Although the intricate costume designs by the late Eiko Ishioka are predictably wonderful, Mirror Mirror is clearly for kids, and even they might find their attention wandering. This is a candy coloured mess that is too silly and disjointed to be engaging for adults and far too overlong to be entertaining. It even has an awkward Bollywood dance number over the credits that just feels out of place. Although it is sometimes easy to admire the visual imagination on display, Mirror Mirror is a fairy tale that is dull in every other way.
The Blu-ray includes deleted scenes and a couple of featurettes. The 3D package of the combo pack is kind of fun and a colouring book is also included for kids.

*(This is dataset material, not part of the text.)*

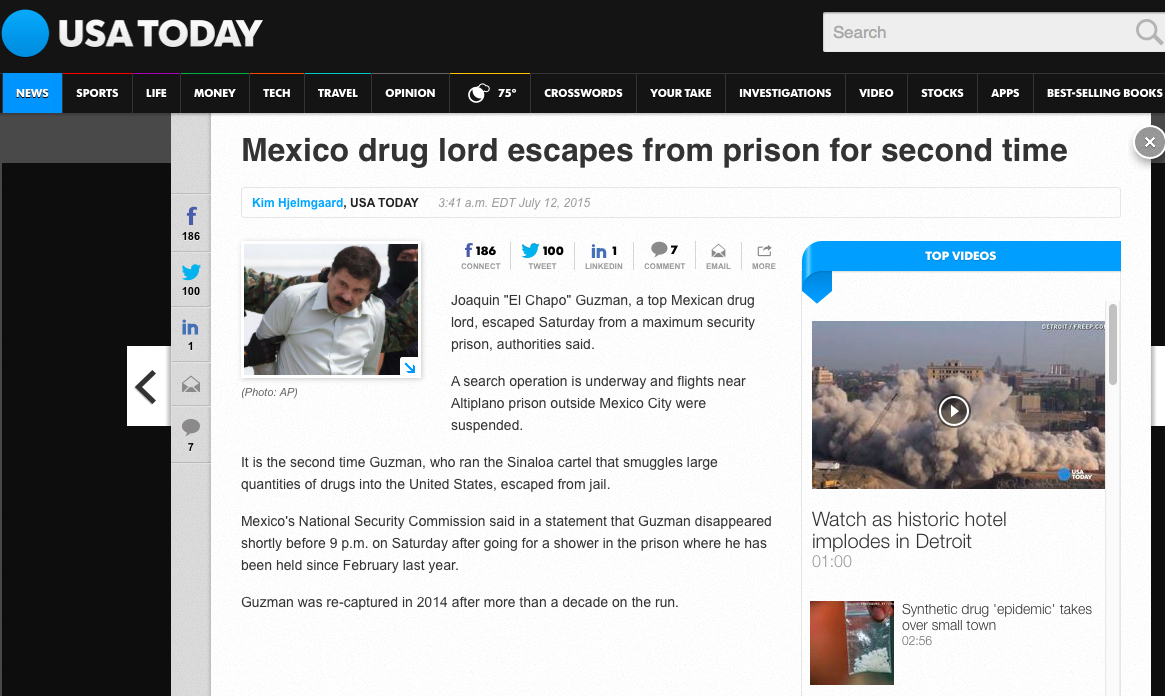The image size is (1165, 696).
Task: Go to previous article arrow
Action: point(147,386)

Mirror Mirror DVD Review By Erin V.
*1/2 (out of 4)
Mirror Mirror is the first Snow White adaptation that was released this year, (the other was the pretty good Snow White and the Huntsman from May, which is still in theatres). Mirror Mirror is also the worse of the two. By a long shot.
The problem with this disjointed take on the fairy tale starts with the ridiculously written script, that has adult jokes at times, but for the most part will be enjoyed by pretty much just the 6-12 range at best. And seeing as that’s the case, perhaps it should have been barely 90 minutes, rather than 106. The bottom line is Mirror Mirror can’t sustain itself. And what is with Snow White apparently becoming one of the hardest characters for young actresses to nail? Kristin Stewart played her almost with an apathetic look on her face that didn’t match her dialogue, and now, surprisingly, Lily Collins’ version annoyed me more. Almost all of her lines is said with a sickly sweet voice that again doesn’t match her (in this case pretty bad) lines. Is Snow White destined to always be a one-dimensional character?

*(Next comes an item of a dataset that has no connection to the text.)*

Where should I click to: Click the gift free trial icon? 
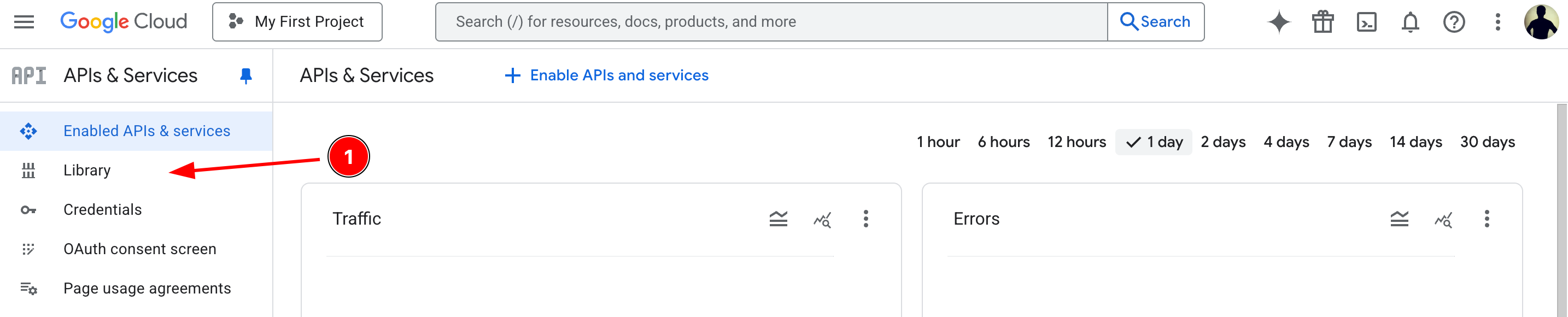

Julia Roberts is fine as the Queen, and Armie Hammer must have had it in his contract to appear shirtless several times (which totally missed the mark considering that target audience won’t even be interested yet). Overall, at times there are a few interesting visuals (in particular some of the costuming), but at others we get cheap-looking CGI that would have been ‘cool’ in the late-90s. There is also a scene that will probably freak young kids out with creepy marionettes, but the climactic battle with the cheap-looking ‘beast’ borders on hilarious – especially with a ‘twist’ I won’t ruin in case for some odd reason you do decide to watch this. Other than this twist, you can pretty much see everything in the trailer – including part of the needless Bollywood dance number from over the end credits.
The Blu-ray’s O-sleeve is pretty cool, but you can see that in the store. There are special features on the disc as well, although after seeing the movie, how much more do you want to watch on the thing? It will have its audience with the birthday party and sleepover crowd and that’s fine, but for the rest of us, this is one that can be easily skipped.

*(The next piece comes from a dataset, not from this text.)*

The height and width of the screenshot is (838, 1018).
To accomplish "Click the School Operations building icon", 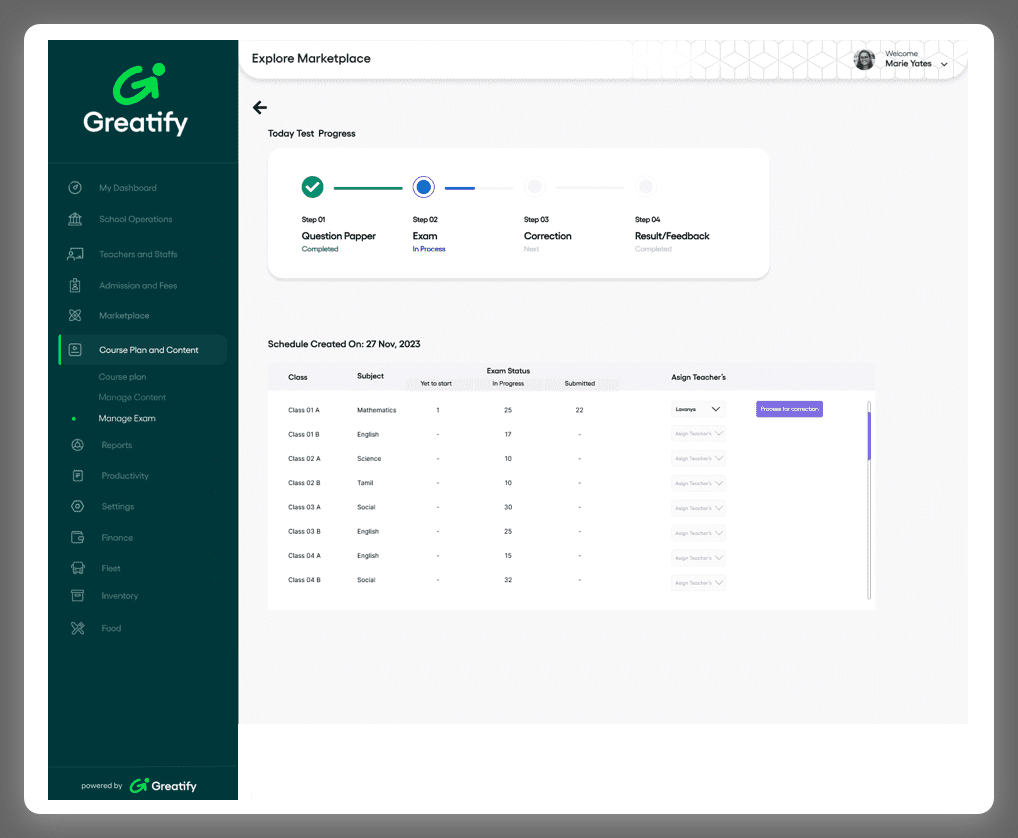I will (75, 219).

Mirror Mirror DVD Review By Nicole
** (out of 4)
This year, two different Snow White films came out. While Snow White and the Huntsman is for teens and adults, Mirror Mirror is strictly for children. In this version, Snow White (Lily Collins) is a very sappy princess, who falls in love with Prince Alcott (Armie Hammer). Trouble is, the “Evil” Queen (Julia Roberts) likes him too, so she makes him act like a dog with a puppy love potion. Meanwhile, Snow White has run away and befriended several dwarves (actually played by little people), who help her and the prince defeat the “Evil Queen (who is more silly than sociopathic) and live sappily ever after.
While Mirror Mirror, with its bright, Bollywood-style colours and not so scary plotline will appeal to kids, there is nothing in this film that would appeal to anyone over 12. Everything about the film is bad, from the acting to the script to the special effects. And the Bollywood dance number at the end just doesn’t fit in this movie. However, Mirror Mirror is a fine babysitter for young ones.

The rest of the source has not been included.